____ PROVIDED PASSAGE

There are lots of terms in racial discourse that I dislike; “people of colour,” “whiteness,” “systemic racism,” “black bodies,” but chief among them is “race.”
Admittedly, this is a bit of a pickle for a “race writer.”
My problem stems from the fact that “race”, as most people think of it, doesn’t exist. The idea that people can be divided into groups based on skin colour has been widely debunked for decades. Yet it lives on because the intuition that people who look the same are the same feels correct if you don’t think about it too hard.
In my article, Affirmative Action’s “Race” Problem, I pointed out that affirmative action suffers from a similar problem. Its focus on skin colour as a defining characteristic works against the people, black and otherwise, who most need help. The assumptions it was built on, decades ago, don’t hold today.
Celine seemed to believe this was a linguistic problem.
Celine:
Race is what causes racial discrimination. Without this man-made definition of race, there will be no racial discrimination.

________
____ DATA BLOCK

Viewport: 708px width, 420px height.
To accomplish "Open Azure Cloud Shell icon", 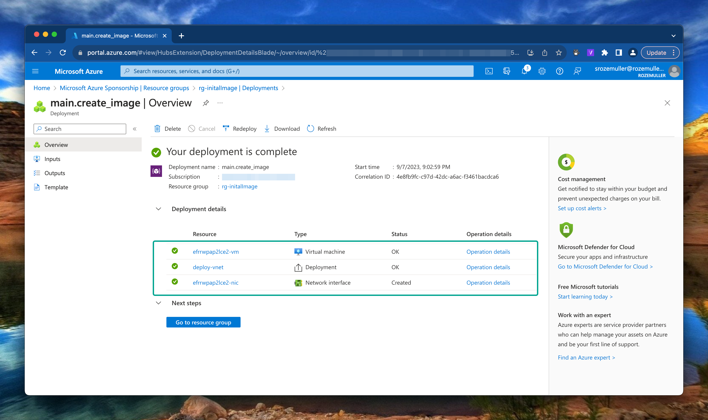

________

- _TASK_
Carry on the essay about the word "race" from the point where it stops.

- _EXPECTED ANSWER_
As long as we continue to focus on race and not the real underlying economic hardship, accessibility to high quality high school education, stable and secured family support, community support, poverty will stay with us for centuries.
Steve QJ:
“Race is what causes racial discrimination. Without this man-made definition of race, there will be no racial discrimination.”
I'm not sure it's quite as simple as that. If I were to convince a klan member that race doesn't really exist, do you imagine his discrimination would disappear?
Racism is built on tribalism and fear as well as ignorance.
But I agree with the sentiment. I think we'd be better off in all kinds of ways if more people understood how silly it is to believe that people who happen to have a similar skin colour are all the same “race.”.
Celine:
If the Klan member was never taught anything about race, he or she will not be able to discriminate against others based on race. I am not saying there will not be other forms of discriminations. There will be. As humans, we always discriminate others, for one reason or another.
It has been proven that children have no sense of race. They do not see the physical differences as reasons to discriminate others. Unfortunately, children are taught those differences as they grow older and all the discriminatory references associated with the differences.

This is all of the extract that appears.